The season of fall is upon us. For many people, this conjures up pleasant memories and an excitement to make more. There are so many splendid seasonal things to savor in autumn. Football kicks things off, and Thanksgiving is a celebratory feast to accent the season, and throughout there are wonderful treats. I am going to focus on balancing fall traditions with living sustainably.
Sustainability is a lifestyle choice. I do my best to work it into my daily routine as best as I possibly can. When things happen that deviate from my routine, such as a holiday or game day, I do not make as many sustainable choices as I normally would. I get caught up in the festivities and lose sight of the possible consequences of my actions. When I reminisce about those times, my memory is distorted by the sense of tradition and merriment that I associate with fall. This makes it very difficult, for me at least, to view my decisions critically. I am going to do so as a guide so that we can still be green when we are surrounded by shades of yellow and red.
One thing that clouds our judgment about our choices, not only in fall but all year round, is the impact that a seemingly small decision carries.

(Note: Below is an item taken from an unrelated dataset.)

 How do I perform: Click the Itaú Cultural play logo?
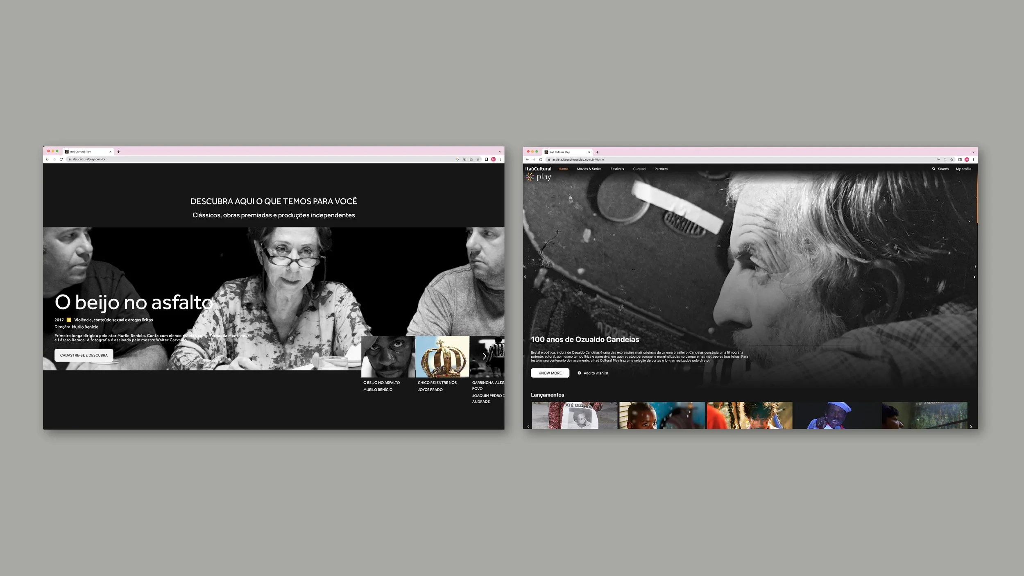pyautogui.click(x=538, y=174)
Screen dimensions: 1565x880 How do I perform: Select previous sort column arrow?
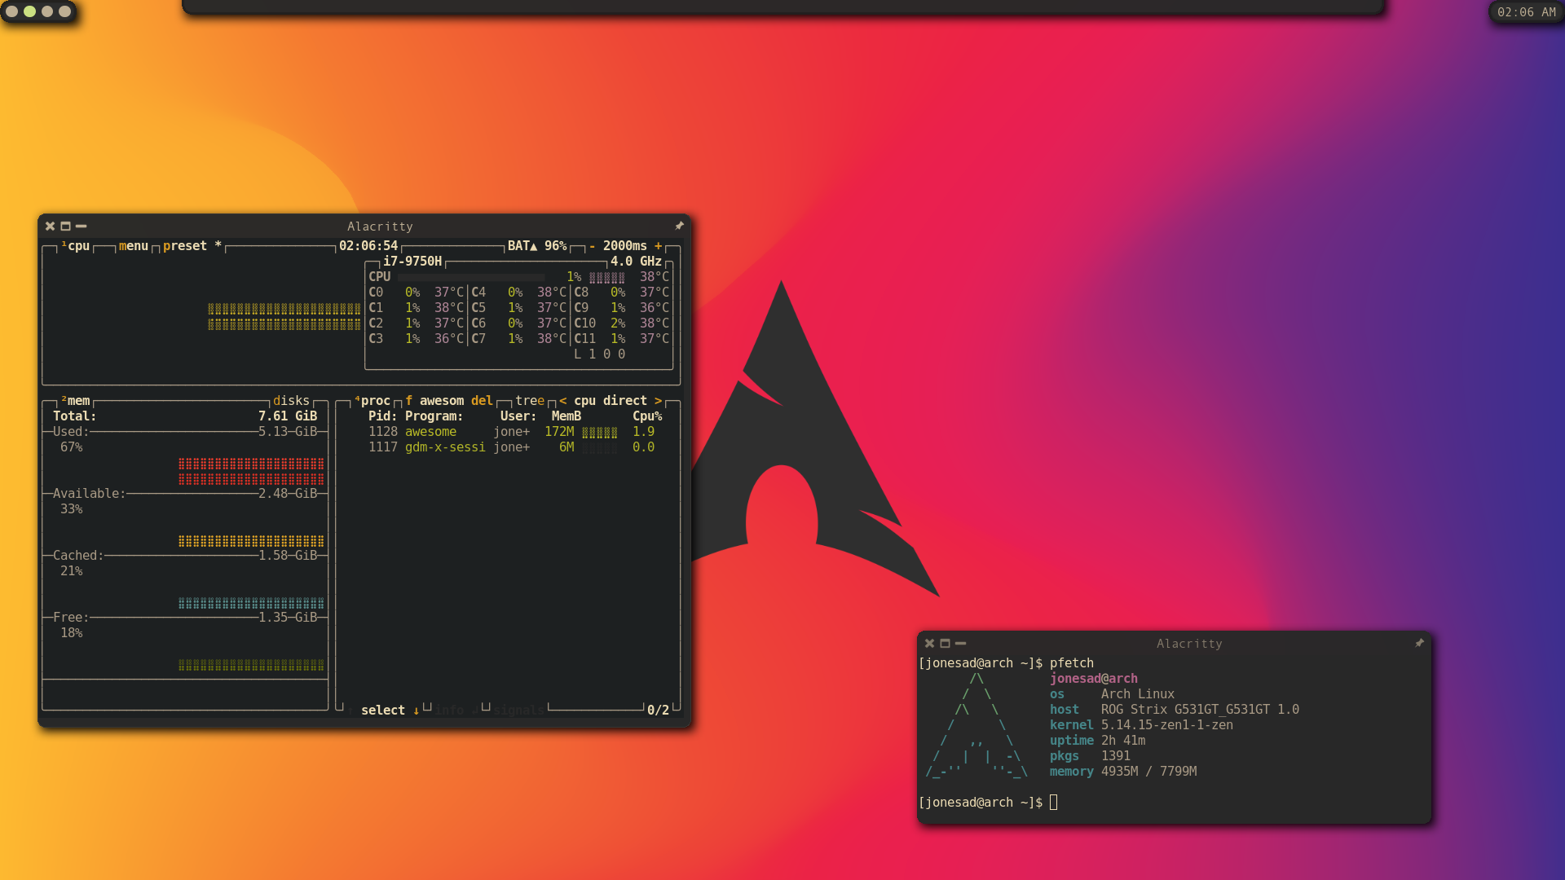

Buying a few lattes over the course of a week does not seem to burden anyone unless they have a small wastebasket, yet could you imagine how much space a year’s worth of coffee cups for one person could occupy? For me and others, this consumption gets amplified in the fall. The reason is the popular seasonal beverages. Most people will not make the connection that their increased consumption from Starbucks is adversely impacting the environment; they will just enjoy their pumpkin spice latte. One remedy to this is instead of using a new paper cup each time, invest in a reusable container. They are sold in most coffee shops and are just as easy for the baristas as any other cup. This may not seem like a major environmental hazard, but it is an easy way to reduce consumption while consuming a fall treat.
A more substantive challenge is from tailgating and football games. People tend to enjoy more than just sport as they organize large scale outdoor gatherings. There are many factors to being sustainable on game day, and they might be out of your control. One solution is to recycle cans and bottles where possible. If there are not recycling bins, start an effort to make them available. Perhaps the best thing to do is lead by example. Show others your commitment to being sustainable, and some of it should rub off on them.
Striving for sustainability and a better future for both ourselves and the environment we live in is a noble aspiration. You directly impact the environment by the choices you make, whether positively or negatively. Sustainability is not just about actively working, but also about enjoying the harvest in way that is not fraught with waste.